**ENTRIES SUPPLIED**.

::::::

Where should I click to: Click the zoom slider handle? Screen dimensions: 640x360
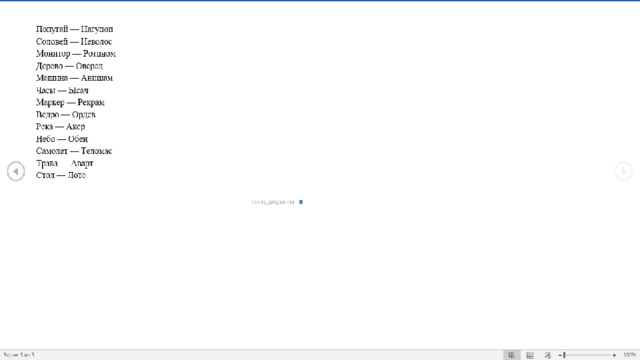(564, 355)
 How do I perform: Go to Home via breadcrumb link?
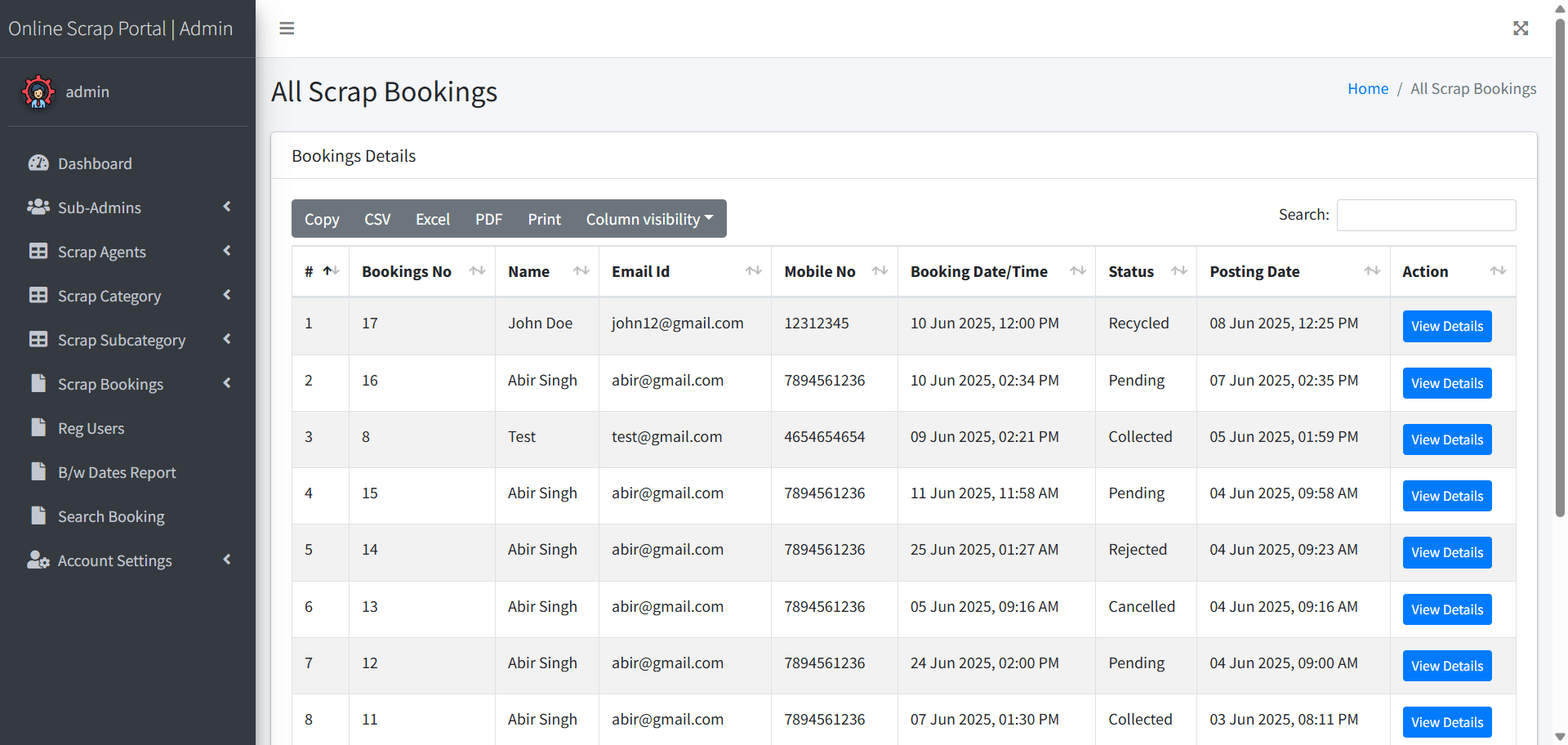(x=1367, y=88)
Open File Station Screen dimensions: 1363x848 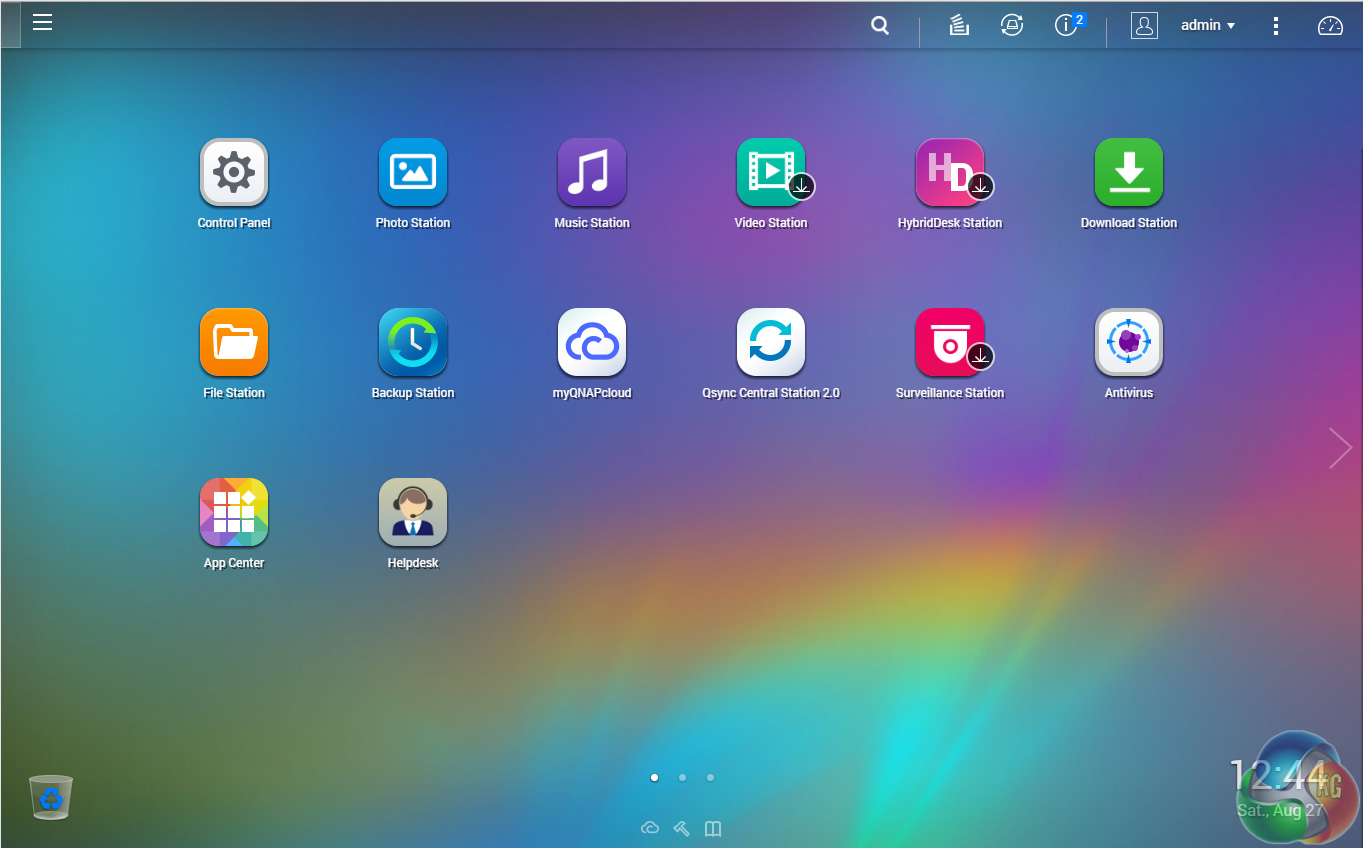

::::::

**PROMPT**. Instructions for the listing above: set down every entry exactly and drop any image.

**ANSWER TO THE PROBLEM**.
Where should I click to: Click the zoom slider handle? Screen dimensions: 640x360
(564, 355)
 How do I perform: Go to Home via breadcrumb link?
(x=1367, y=88)
Open File Station Screen dimensions: 1363x848 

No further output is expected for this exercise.